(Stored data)
>>>
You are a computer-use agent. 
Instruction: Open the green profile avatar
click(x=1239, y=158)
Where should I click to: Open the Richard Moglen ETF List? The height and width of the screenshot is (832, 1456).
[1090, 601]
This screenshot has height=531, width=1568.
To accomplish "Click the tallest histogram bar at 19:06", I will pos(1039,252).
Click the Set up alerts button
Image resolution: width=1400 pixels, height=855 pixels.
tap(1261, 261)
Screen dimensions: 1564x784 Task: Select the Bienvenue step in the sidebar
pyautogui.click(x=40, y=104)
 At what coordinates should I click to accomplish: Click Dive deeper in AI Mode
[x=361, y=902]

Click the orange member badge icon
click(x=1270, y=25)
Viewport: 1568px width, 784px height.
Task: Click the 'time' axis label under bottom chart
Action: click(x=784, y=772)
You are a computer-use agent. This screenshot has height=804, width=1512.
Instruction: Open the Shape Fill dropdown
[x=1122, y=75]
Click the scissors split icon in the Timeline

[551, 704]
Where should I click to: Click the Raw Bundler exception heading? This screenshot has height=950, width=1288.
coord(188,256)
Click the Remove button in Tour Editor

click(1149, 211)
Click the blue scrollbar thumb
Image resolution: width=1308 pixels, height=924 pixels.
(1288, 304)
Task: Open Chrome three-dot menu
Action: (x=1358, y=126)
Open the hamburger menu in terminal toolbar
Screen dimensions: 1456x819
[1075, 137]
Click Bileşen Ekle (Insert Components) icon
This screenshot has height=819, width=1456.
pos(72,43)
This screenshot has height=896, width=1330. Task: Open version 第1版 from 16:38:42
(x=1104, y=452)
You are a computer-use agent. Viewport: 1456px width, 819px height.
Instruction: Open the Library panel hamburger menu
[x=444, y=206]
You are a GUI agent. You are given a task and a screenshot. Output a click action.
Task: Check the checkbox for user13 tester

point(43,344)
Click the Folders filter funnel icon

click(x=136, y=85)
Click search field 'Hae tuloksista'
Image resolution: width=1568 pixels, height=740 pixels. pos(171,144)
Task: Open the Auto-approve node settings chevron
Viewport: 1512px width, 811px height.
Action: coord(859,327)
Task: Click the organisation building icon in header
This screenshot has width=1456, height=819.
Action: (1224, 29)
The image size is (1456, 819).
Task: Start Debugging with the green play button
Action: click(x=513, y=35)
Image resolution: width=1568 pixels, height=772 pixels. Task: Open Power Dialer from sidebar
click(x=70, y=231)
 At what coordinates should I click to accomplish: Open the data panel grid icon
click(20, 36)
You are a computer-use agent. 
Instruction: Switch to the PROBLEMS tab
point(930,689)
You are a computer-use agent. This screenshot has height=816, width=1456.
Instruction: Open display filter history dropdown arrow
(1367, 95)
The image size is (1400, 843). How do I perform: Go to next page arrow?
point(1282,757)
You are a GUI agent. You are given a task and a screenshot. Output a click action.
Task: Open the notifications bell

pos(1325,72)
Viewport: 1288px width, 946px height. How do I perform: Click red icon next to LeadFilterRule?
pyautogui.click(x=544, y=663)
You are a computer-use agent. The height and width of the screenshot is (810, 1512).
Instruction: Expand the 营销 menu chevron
<<<
# DESCRIPTION OF THE TASK
Take the lines above from the first through the one containing "has height=804, width=1512." and reproduce them exactly; include nothing else.

# SOLUTION FOR THIS EXERCISE
You are a computer-use agent. 
Instruction: Open the green profile avatar
click(x=1239, y=158)
Where should I click to: Open the Richard Moglen ETF List? The height and width of the screenshot is (832, 1456).
[1090, 601]
This screenshot has height=531, width=1568.
To accomplish "Click the tallest histogram bar at 19:06", I will pos(1039,252).
Click the Set up alerts button
Image resolution: width=1400 pixels, height=855 pixels.
tap(1261, 261)
Screen dimensions: 1564x784 Task: Select the Bienvenue step in the sidebar
pyautogui.click(x=40, y=104)
 At what coordinates should I click to accomplish: Click Dive deeper in AI Mode
[x=361, y=902]

Click the orange member badge icon
click(x=1270, y=25)
Viewport: 1568px width, 784px height.
Task: Click the 'time' axis label under bottom chart
Action: click(x=784, y=772)
You are a computer-use agent. This screenshot has height=804, width=1512.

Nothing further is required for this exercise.